God just called me (from his BlueTooth BTW).  He asked me to remind you that HE created us all and all of our differences.  He knew us before we were born.  He created the man who invented the cell phone and the wireless headset.  He created all the techno geeks and yuppies.  By hating them he said and I quote "you are hating ME."  The earth rumbled a bit when he said it.  I think he meant it.  

Oh yeah, he also said lighten up.  You are supposed to work for Him, not vice versa.





And they whine about ME bringing religion into everything.

Weak, dude.

If you can't see the sarcasm / satire, get a life.




Gee, I thought my post was loaded with sarcasm.  Hmmpphh, guess I was wrong.
Link Posted: 1/25/2006 1:34:37 PM EDT
[#46]
I've seen them on people before, but please tell me how the hell you dial the number cause I did not see any buttons on the damn thing?

They do look pretty trekk-ish...
Link Posted: 1/25/2006 1:36:06 PM EDT
[#47]

Quoted:

Quoted:
One thing I cannot stand and will NEVER do is: Wear my damn cell phone on a belt clip on my pants. I freaking hate that crap.  Put it in your pocket.

Some are too large to keep in your pocket, especially the PDA/phones like Blackberry's.

Kharn



That's true.  I wear my cellphone on my belt because I need the pocket space for my J-frame and reloads.
Link Posted: 1/25/2006 1:44:00 PM EDT
[#48]

Quoted:

Quoted:

Quoted:

Garandman,

God just called me (from his BlueTooth BTW).  He asked me to remind you that HE created us all and all of our differences.  He knew us before we were born.  He created the man who invented the cell phone and the wireless headset.  He created all the techno geeks and yuppies.  By hating them he said and I quote "you are hating ME."  The earth rumbled a bit when he said it.  I think he meant it.  
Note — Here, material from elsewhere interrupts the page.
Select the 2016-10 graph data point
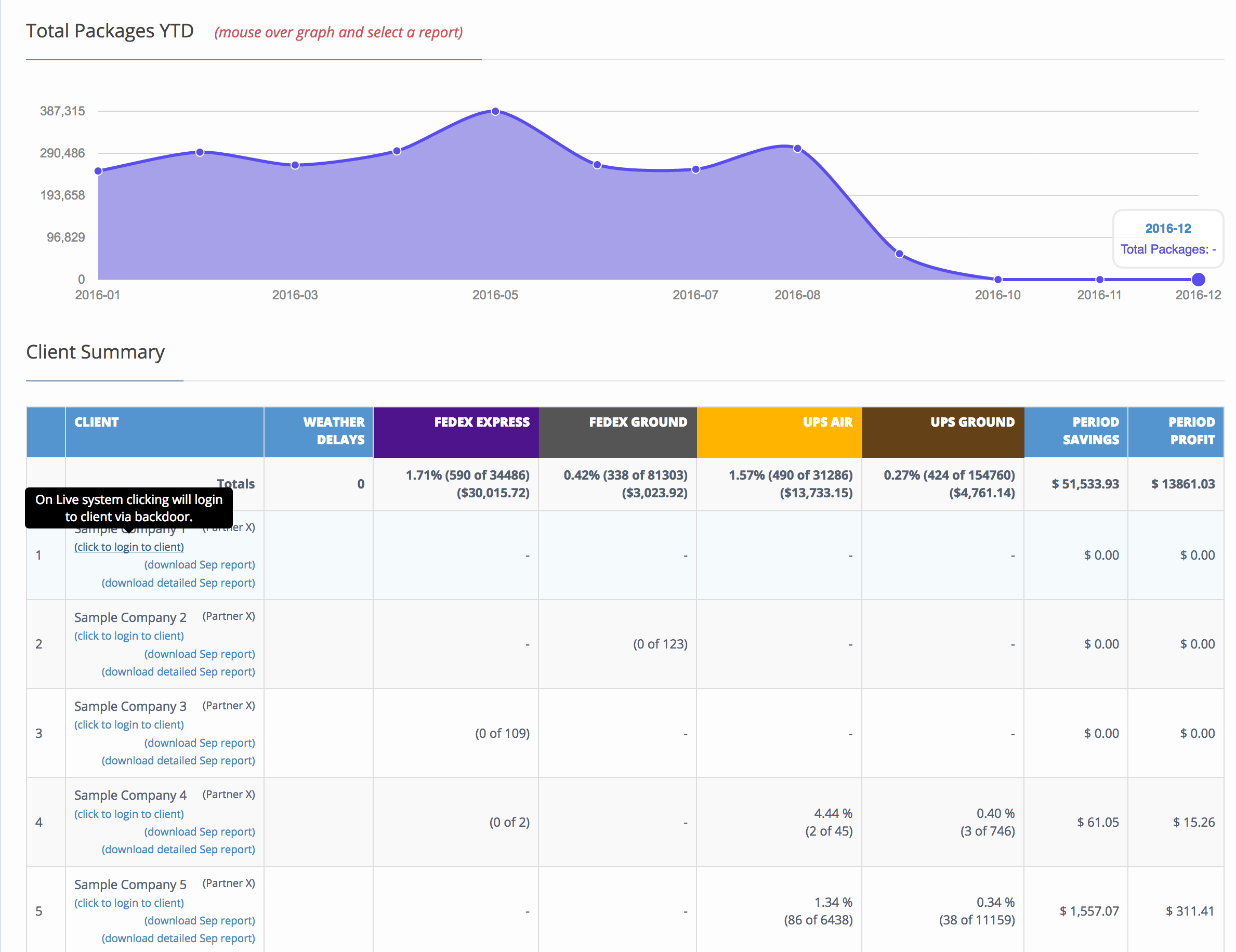This screenshot has width=1236, height=952. click(998, 280)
Oh yeah, he also said lighten up.  You are supposed to work for Him, not vice versa.





And they whine about ME bringing religion into everything.

Weak, dude.

If you can't see the sarcasm / satire, get a life.




Gee, I thought my post was loaded with sarcasm.  Hmmpphh, guess I was wrong.
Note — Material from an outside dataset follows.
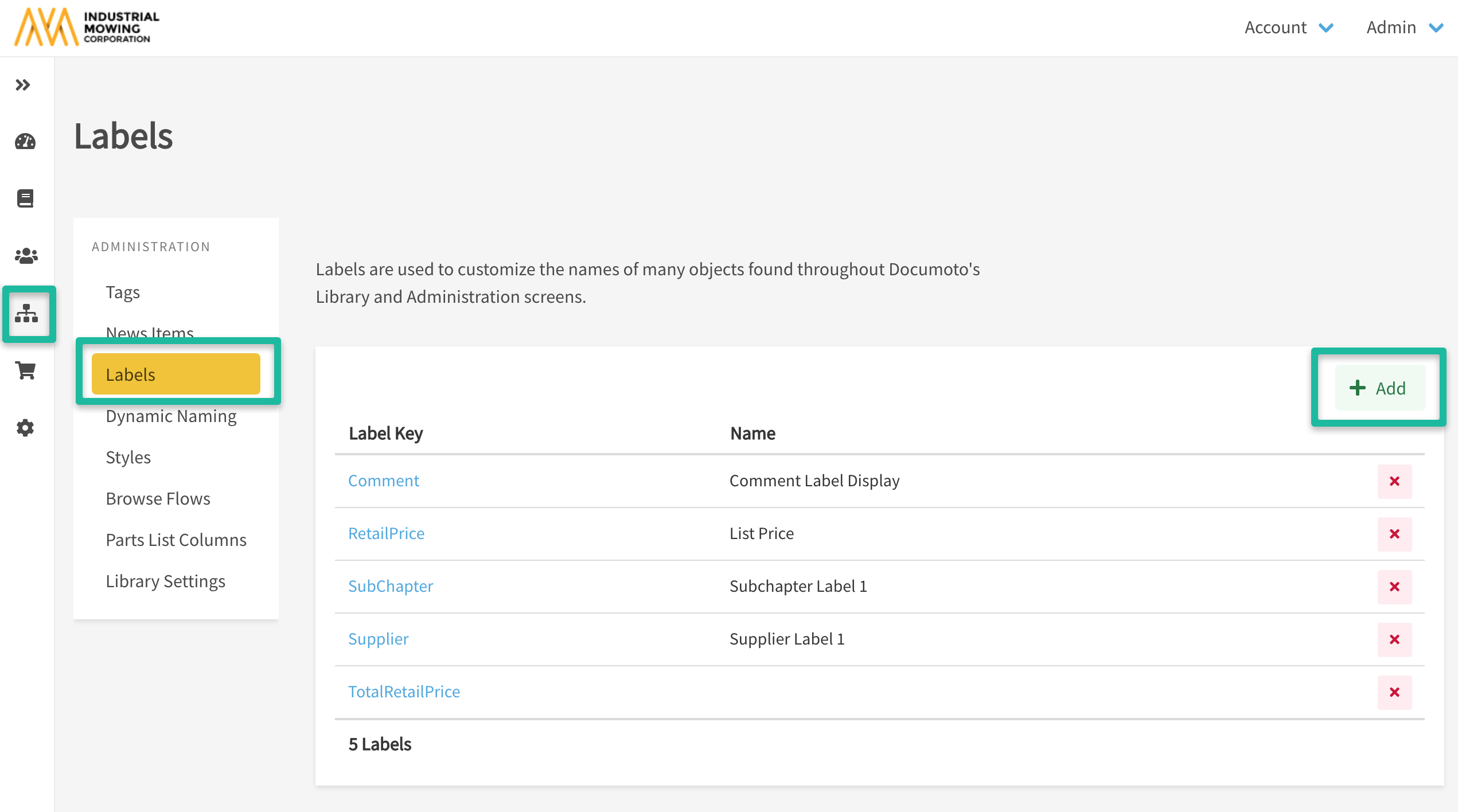Image resolution: width=1458 pixels, height=812 pixels.
Task: Remove the Supplier label entry
Action: click(x=1394, y=639)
Being a Christian who takes his relationship with God seriously, when someone comes at me with "Yer not a good Chrsitian" there's scant little humor in that, for me.

SOrry if I missed it, but I'm predisposed NOT to see it.
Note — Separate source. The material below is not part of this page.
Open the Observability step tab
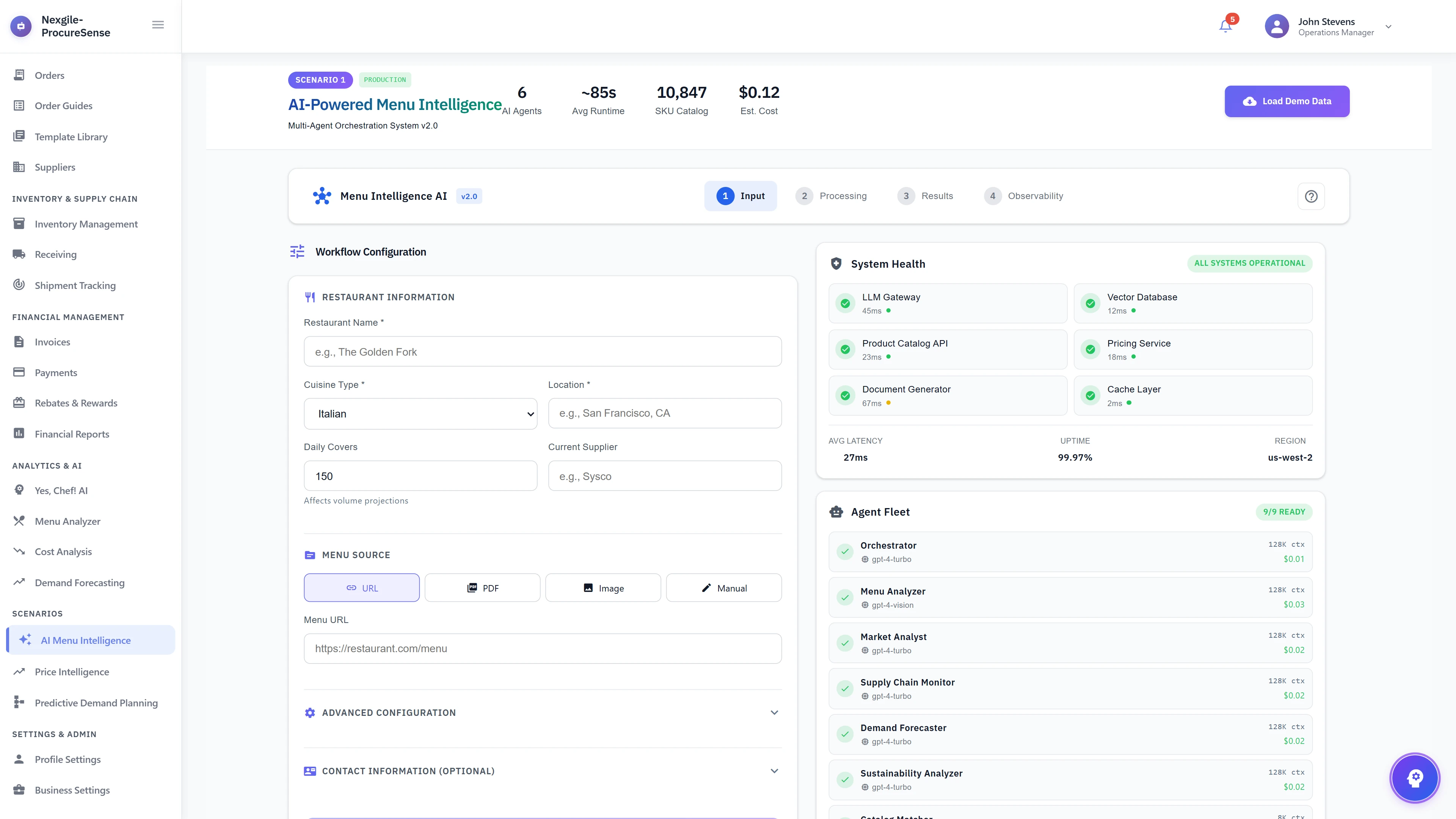1456x819 pixels. click(1023, 196)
Link Posted: 1/25/2006 1:50:02 PM EDT
[#49]

Quoted:
I've seen them on people before, but please tell me how the hell you dial the number cause I did not see any buttons on the damn thing?

They do look pretty trekk-ish...



One button. You push it and it asks for a command. You say 'name dial' to dial by name from the phonebook and say the name when prompted or 'number dial' and dictate the number. It is very effective.
Link Posted: 1/25/2006 1:51:17 PM EDT
[#50]

Quoted:

Quoted:
I've seen them on people before, but please tell me how the hell you dial the number cause I did not see any buttons on the damn thing?

They do look pretty trekk-ish...



One button. You push it and it asks for a command. You say 'name dial' to dial by name from the phonebook and say the name when prompted or 'number dial' and dictate the number. It is very effective   nerdy  





How do you get the names / numbers in there? Voice recognition?